Zdjęcia paparazzi, na których widać, jak miliarder Charles Saatchi dusi swoją żonę, telewizyjną gwiazdę Nigellę Lawson, szybko obiegły cały świat i wywołały szok. Informatorzy magazynu People donosili, że w małżeństwie od dłuższego czasu dochodzi do regularnych aktów przemocy ze strony męża Brytyjki, jednak ona sama odmówiła komentarza w tej sprawie. Znacznie bardziej wylewny był za to Saatchi, który zapewnił, że była to jedynie mała sprzeczka i że... zawsze w ten sposób kłóci się z żoną. Zobacz: "DUSIŁ JĄ, A ONA PŁAKAŁA! To był szokujący widok!"
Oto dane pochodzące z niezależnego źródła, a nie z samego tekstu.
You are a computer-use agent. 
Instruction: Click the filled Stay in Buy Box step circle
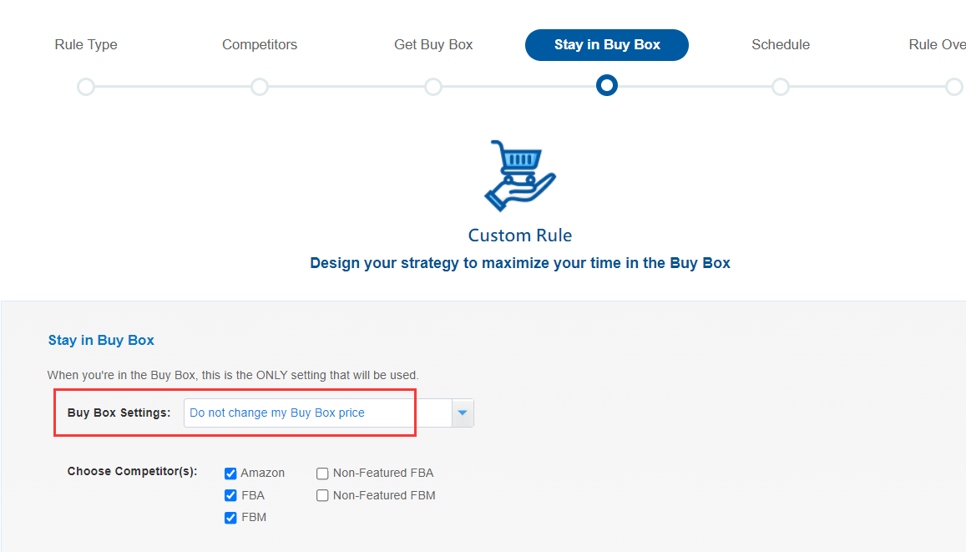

Najwyraźniej jednak nie chodzi tylko o małe sprzeczki. Lawson po krótkim pobycie we Włoszech powróciła do Londynu i wyprowadziła się od męża.
Tragarze wynosili jej rzeczy z wartej 12-milionów willi w prestiżowej dzielnicy londyńskiej Chelsea - relacjonuje The Sun. Bliscy Nigelli powiedzieli nam, że wiele wskazuje na to, iż to już koniec ich małżeństwa.
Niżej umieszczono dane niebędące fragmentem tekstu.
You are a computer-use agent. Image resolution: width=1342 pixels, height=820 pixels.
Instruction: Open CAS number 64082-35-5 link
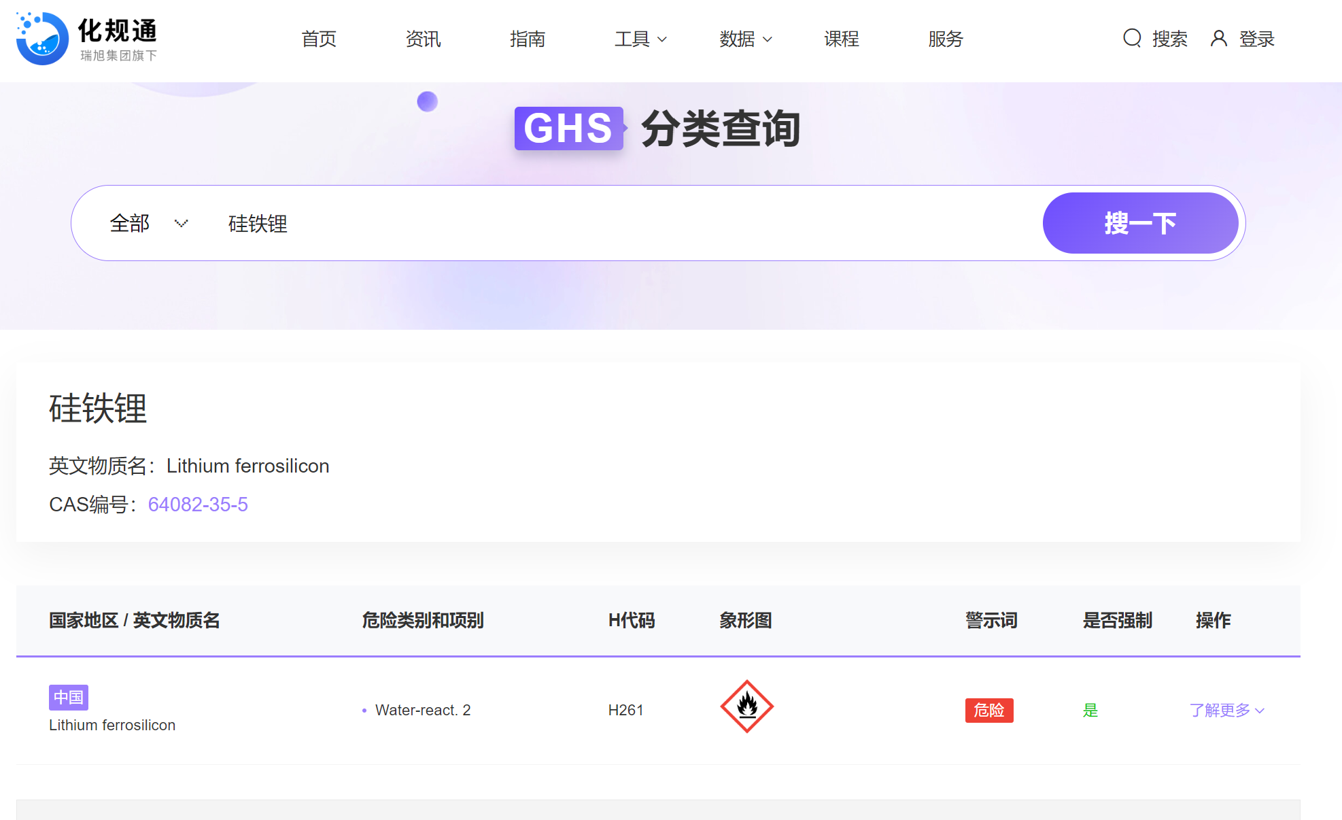pos(198,504)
53-letnia dziś Lawson wyszła za starszego od niej o 17 lat twórcę legendarnej agencji reklamowej Saatchi&Saatchi w 2003 roku, dwa lata po śmierci męża, dziennikarza Johna Diamonda. Niedługo leci do USA, gdzie występuje jako jurorka w programie telewizyjnym The Taste. Nie wiadomo jeszcze, kiedy rozpocznie się procedura rozwodowa. Smutną ciekawostką jest, że bajecznie bogaty Saatchi będzie mógł położyć łapę na wartym ponad 20 milionów funtów majątku - większości z nich Nigella dorobiła się bowiem już w trakcie małżeństwa.